A lot of clients come to our office because they have questions or concerns about probate terms in North Carolina. Though many of the horror stories people have heard about probate are wildly overblown, there are serious issues with which you should be familiar if you’re facing probate case. There are also a lot of terms that you might encounter in the probate process with which you might be unfamiliar. To help give you a better understanding of some basic probate terms in North Carolina, we’ve come up with this list.
Probate Terms in North Carolina
- Probate. The probate process takes place after someone dies and leaves behind property in North Carolina. The probate process applies to that person’s estate. The estate is a collection of all the legal issues, property, and debts left behind by the deceased.
- Clerk of the Superior Court. In North Carolina, probate cases are heard by the Clerk of the Superior Court. The clerk is much like a judge, and has the responsibility to ensure that estate cases comply with any relevant state laws and procedures. The Clerk of the Superior Court serves the same role as probate court judges in other states.

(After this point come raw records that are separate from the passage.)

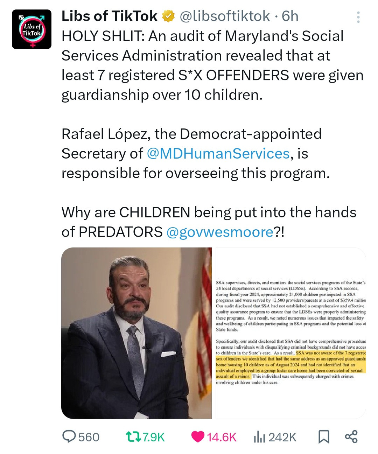The width and height of the screenshot is (378, 454).
Task: Open the @MDHumanServices mention link
Action: [x=218, y=154]
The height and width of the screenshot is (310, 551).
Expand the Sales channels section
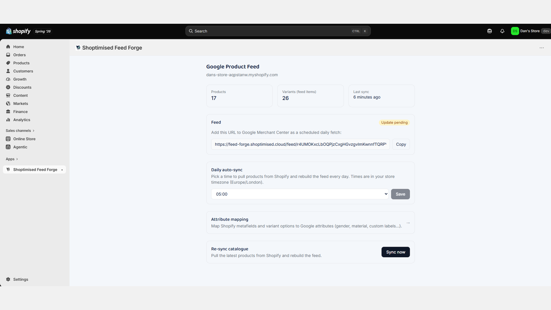20,131
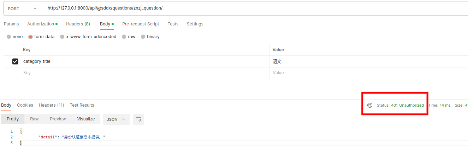Switch to the Tests tab
468x167 pixels.
coord(173,24)
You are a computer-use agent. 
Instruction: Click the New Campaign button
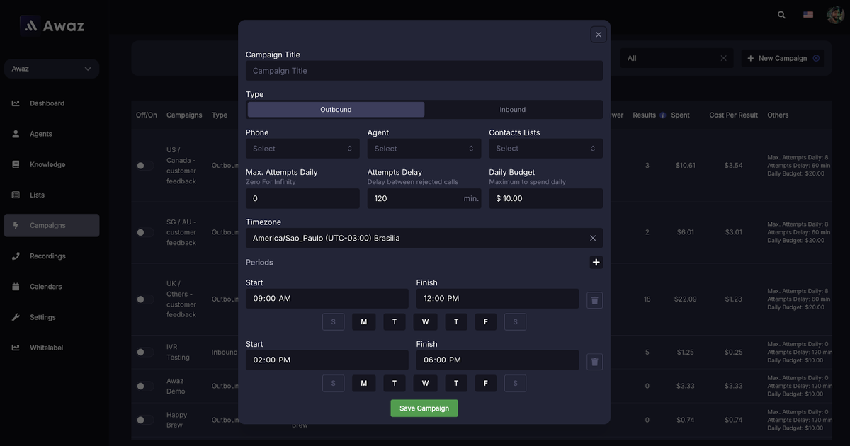click(x=783, y=59)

- Personal Representative. After a person dies in North Carolina, someone has to take over managing the estate. This person is known as the personal representative, the executor, or the estate administrator. The Clerk of the Superior Court is responsible for appointing the representative. The representative is responsible for ensuring that the estate property is managed properly until new owners can be identified.

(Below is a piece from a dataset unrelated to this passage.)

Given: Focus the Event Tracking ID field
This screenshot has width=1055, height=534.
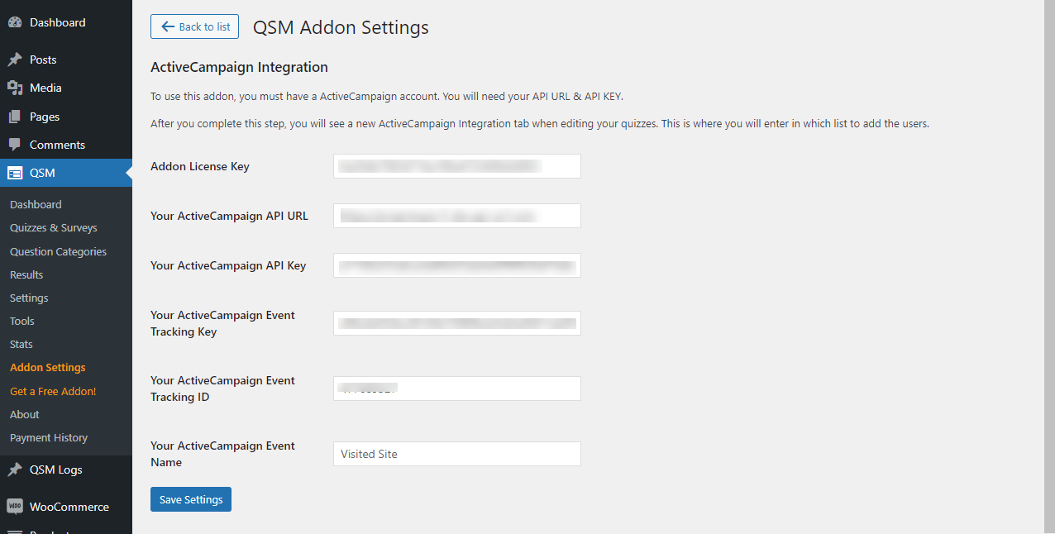Looking at the screenshot, I should click(457, 389).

- Letters of Administration. Once appointed, the personal representative receives letters of administration from the Clerk of the Superior Court. The letters are the official recognition of the representative’s legal authority, and grant that person the right to begin collecting and using estate property. These are sometimes known as letters testamentary.
- Decedent. A deceased person whose estate is being probated.
- Intestate Estates. An intestate estate is one for which the decedent did not create a last will and testament, or one in which the will left behind is legally invalid. Intestate estates must still be distributed to new owners, but because there is no will, the decedent has no say over who inherits. Instead, North Carolina’s laws of intestacy pre-determine who the legal heirs are.
- Living Probate. Probate cases don’t always involve dead people. Sometimes, people who have lost their ability to communicate or make choices must also have someone appointed to look after the incapacitated person’s needs. These types of cases are often known as “living” probate because they, unlike most other probate cases, involve someone who is still alive.